Purpose: Obesity influences risk stratification in cardiac surgery in everyday practice. However, some studies have reported better outcomes in patients with a high body mass index (BMI): this is known as the obesity paradox. The aim of this study was to quantify the effect of diverse degrees of high BMI on clinical outcomes after cardiac surgery, and to assess the existence of an obesity paradox in our patients.
Methods: A total of 2,499 consecutive patients requiring all types of cardiac surgery with cardiopulmonary bypass between January 2004 and February 2009 were prospectively studied at our institution. Patients were divided into four groups based on BMI: normal weight (18.5-24.9 kg∙m-2; n = 523; 21.4%), overweight (25-29.9 kg∙m-2; n = 1150; 47%), obese (≥ 30-≤ 34.9 kg∙m-2; n = 624; 25.5%) and morbidly obese (≥ 35kg∙m-2; n = 152; 6.2%). Follow-up was performed in 2,379 patients during the first year.
Results: After adjusting for confounding factors, patients with higher BMI presented worse oxygenation and better nutritional status, reflected by lower PaO2/FiO2 at 24h and higher albumin levels 48 h after admission respectively. Obese patients showed a higher risk for Perioperative Myocardial Infarction (OR: 1.768; 95% CI: 1.035-3.022; p = 0.037) and septicaemia (OR: 1.489; 95% CI: 1.282-1.997; p = 0.005). In-hospital mortality was 4.8% (n = 118) and 1-year mortality was 10.1% (n = 252). No differences were found regarding in-hospital mortality between BMI groups. The overweight group showed better 1-year survival than normal weight patients (91.2% vs. 87.6%; Log Rank: p = 0.029. HR: 1.496; 95% CI: 1.062-2.108; p = 0.021).

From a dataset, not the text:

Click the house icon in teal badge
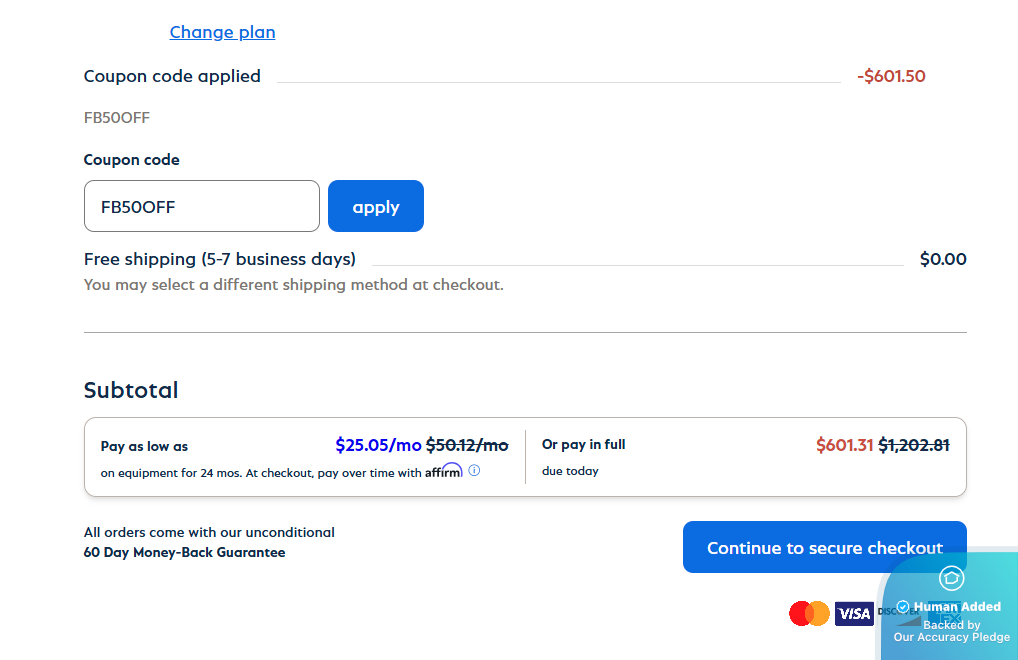Image resolution: width=1018 pixels, height=660 pixels. click(951, 578)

Conclusions: In our population, obesity increases Perioperative Myocardial Infarction and septicaemia after cardiac surgery, but does not influence in-hospital mortality. Although we found better 1-year survival in overweight patients, our results do not support any protective effect of obesity in patients undergoing cardiac surgery.